Description of the task: From the data that follows, print exactly the lines starting at the one containing "Privacy Policy (84, 1615)" and ending at the one containing "[Search or go to…] (282, 24)"; include both of them and nothing more.

* * * * *

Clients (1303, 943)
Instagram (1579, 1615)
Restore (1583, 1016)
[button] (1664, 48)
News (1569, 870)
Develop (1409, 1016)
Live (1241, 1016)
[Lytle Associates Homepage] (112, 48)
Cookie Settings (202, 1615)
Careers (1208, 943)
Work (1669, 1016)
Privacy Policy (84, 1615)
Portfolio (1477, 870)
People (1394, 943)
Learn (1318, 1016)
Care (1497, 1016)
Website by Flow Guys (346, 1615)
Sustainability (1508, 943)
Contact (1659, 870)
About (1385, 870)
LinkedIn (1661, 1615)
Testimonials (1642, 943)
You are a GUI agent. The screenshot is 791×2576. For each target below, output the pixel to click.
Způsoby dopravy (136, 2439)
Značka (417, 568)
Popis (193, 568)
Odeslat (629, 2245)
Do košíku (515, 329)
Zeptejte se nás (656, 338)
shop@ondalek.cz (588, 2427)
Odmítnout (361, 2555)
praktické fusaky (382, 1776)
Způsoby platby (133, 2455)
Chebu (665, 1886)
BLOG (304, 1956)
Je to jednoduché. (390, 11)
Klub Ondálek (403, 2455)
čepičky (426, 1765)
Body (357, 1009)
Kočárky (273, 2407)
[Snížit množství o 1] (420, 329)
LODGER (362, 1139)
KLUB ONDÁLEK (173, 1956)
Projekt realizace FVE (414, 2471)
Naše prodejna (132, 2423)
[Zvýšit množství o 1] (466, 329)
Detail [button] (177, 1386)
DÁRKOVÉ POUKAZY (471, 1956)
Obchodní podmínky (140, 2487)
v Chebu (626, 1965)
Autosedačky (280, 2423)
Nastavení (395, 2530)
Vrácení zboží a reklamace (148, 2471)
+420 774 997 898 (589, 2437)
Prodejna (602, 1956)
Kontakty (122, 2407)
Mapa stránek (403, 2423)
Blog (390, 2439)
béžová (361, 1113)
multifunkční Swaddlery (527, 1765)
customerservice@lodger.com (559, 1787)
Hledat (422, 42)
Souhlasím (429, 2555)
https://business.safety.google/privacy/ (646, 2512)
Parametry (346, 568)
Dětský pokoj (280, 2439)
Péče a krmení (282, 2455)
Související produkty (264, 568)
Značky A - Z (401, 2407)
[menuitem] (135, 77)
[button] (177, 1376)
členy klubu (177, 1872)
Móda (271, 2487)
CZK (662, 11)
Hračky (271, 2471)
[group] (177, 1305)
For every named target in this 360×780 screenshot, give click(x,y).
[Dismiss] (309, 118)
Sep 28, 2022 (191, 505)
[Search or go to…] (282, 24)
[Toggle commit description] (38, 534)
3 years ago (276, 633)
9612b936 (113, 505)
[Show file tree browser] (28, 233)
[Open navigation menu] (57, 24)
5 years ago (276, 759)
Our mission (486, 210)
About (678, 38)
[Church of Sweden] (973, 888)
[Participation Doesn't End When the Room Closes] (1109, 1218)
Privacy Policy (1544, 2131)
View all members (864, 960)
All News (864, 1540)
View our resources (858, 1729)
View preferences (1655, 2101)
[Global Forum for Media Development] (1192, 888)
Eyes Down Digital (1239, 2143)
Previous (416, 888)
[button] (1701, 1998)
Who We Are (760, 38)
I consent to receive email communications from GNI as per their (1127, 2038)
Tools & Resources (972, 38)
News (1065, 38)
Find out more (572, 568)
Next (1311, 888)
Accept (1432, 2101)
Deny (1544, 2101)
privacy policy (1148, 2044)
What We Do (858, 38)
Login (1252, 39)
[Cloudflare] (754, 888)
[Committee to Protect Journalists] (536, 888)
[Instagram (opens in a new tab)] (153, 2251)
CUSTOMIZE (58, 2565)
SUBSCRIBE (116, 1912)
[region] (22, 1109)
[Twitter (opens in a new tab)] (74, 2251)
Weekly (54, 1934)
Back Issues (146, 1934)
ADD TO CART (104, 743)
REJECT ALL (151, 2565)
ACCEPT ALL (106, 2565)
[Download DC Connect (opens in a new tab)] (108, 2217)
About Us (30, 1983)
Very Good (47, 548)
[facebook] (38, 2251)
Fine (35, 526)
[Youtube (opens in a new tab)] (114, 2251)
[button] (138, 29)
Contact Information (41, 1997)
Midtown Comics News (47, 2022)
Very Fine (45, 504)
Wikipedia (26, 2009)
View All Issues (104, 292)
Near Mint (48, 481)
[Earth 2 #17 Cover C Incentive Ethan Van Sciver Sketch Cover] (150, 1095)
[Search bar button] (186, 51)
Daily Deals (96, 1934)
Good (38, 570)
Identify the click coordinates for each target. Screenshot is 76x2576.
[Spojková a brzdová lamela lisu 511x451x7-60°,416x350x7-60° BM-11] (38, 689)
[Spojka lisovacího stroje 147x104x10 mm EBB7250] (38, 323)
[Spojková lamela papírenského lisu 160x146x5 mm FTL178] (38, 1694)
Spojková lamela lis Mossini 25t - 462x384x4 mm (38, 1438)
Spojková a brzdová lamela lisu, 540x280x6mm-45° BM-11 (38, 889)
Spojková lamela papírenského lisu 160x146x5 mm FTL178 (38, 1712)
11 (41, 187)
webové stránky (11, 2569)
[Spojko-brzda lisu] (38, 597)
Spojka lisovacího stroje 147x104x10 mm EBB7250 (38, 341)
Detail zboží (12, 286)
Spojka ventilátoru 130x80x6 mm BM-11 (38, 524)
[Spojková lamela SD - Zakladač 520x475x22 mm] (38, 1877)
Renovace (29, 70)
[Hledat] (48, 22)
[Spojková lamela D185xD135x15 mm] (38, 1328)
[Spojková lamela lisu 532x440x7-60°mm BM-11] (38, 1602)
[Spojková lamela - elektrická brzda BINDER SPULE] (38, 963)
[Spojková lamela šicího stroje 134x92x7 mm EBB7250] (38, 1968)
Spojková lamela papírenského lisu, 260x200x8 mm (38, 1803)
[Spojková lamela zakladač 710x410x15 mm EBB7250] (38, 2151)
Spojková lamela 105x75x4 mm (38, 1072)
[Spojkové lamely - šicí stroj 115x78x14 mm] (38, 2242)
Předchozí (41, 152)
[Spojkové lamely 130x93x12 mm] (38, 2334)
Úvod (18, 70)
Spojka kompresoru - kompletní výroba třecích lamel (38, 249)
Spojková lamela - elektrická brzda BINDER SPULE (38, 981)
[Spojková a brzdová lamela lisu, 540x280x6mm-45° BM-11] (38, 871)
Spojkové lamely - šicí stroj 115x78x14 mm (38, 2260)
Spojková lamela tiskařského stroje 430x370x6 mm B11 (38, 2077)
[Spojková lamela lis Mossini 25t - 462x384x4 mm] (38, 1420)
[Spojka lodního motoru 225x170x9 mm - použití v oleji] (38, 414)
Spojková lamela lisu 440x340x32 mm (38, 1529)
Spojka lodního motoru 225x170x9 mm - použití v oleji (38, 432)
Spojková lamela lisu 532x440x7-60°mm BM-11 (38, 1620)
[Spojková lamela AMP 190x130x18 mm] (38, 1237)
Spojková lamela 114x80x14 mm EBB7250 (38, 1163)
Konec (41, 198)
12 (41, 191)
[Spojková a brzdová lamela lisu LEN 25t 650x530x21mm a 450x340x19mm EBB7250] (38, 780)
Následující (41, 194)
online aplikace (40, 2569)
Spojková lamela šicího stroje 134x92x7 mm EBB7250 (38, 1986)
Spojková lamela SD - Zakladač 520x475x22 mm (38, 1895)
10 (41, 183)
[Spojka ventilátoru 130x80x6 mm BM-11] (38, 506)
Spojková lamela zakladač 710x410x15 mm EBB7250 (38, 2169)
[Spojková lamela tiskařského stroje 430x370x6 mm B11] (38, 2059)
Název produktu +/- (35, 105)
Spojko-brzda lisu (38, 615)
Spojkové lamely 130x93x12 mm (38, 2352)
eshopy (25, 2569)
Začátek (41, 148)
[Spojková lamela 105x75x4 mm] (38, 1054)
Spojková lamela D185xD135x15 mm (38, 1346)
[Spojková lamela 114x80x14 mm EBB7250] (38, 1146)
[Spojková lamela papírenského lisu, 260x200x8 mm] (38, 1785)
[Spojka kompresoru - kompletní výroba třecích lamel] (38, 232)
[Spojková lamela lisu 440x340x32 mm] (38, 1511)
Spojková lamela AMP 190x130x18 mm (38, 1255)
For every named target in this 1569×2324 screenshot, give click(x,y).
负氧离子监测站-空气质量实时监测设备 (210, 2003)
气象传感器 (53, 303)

* * * * *

Response to the exercise:
Privacy Policy (84, 1615)
Portfolio (1477, 870)
People (1394, 943)
Learn (1318, 1016)
Care (1497, 1016)
Website by Flow Guys (346, 1615)
Sustainability (1508, 943)
Contact (1659, 870)
About (1385, 870)
LinkedIn (1661, 1615)
Testimonials (1642, 943)
You are a GUI agent. The screenshot is 791×2576. For each target below, output the pixel to click.
Způsoby dopravy (136, 2439)
Značka (417, 568)
Popis (193, 568)
Odeslat (629, 2245)
Do košíku (515, 329)
Zeptejte se nás (656, 338)
shop@ondalek.cz (588, 2427)
Odmítnout (361, 2555)
praktické fusaky (382, 1776)
Způsoby platby (133, 2455)
Chebu (665, 1886)
BLOG (304, 1956)
Je to jednoduché. (390, 11)
Klub Ondálek (403, 2455)
čepičky (426, 1765)
Body (357, 1009)
Kočárky (273, 2407)
[Snížit množství o 1] (420, 329)
LODGER (362, 1139)
KLUB ONDÁLEK (173, 1956)
Projekt realizace FVE (414, 2471)
Naše prodejna (132, 2423)
[Zvýšit množství o 1] (466, 329)
Detail [button] (177, 1386)
DÁRKOVÉ POUKAZY (471, 1956)
Obchodní podmínky (140, 2487)
v Chebu (626, 1965)
Autosedačky (280, 2423)
Nastavení (395, 2530)
Vrácení zboží a reklamace (148, 2471)
+420 774 997 898 (589, 2437)
Prodejna (602, 1956)
Kontakty (122, 2407)
Mapa stránek (403, 2423)
Blog (390, 2439)
béžová (361, 1113)
multifunkční Swaddlery (527, 1765)
customerservice@lodger.com (559, 1787)
Hledat (422, 42)
Souhlasím (429, 2555)
https://business.safety.google/privacy/ (646, 2512)
Parametry (346, 568)
Dětský pokoj (280, 2439)
Péče a krmení (282, 2455)
Související produkty (264, 568)
Značky A - Z (401, 2407)
[menuitem] (135, 77)
[button] (177, 1376)
členy klubu (177, 1872)
Móda (271, 2487)
CZK (662, 11)
Hračky (271, 2471)
[group] (177, 1305)
For every named target in this 360×780 screenshot, give click(x,y).
[Dismiss] (309, 118)
Sep 28, 2022 (191, 505)
[Search or go to…] (282, 24)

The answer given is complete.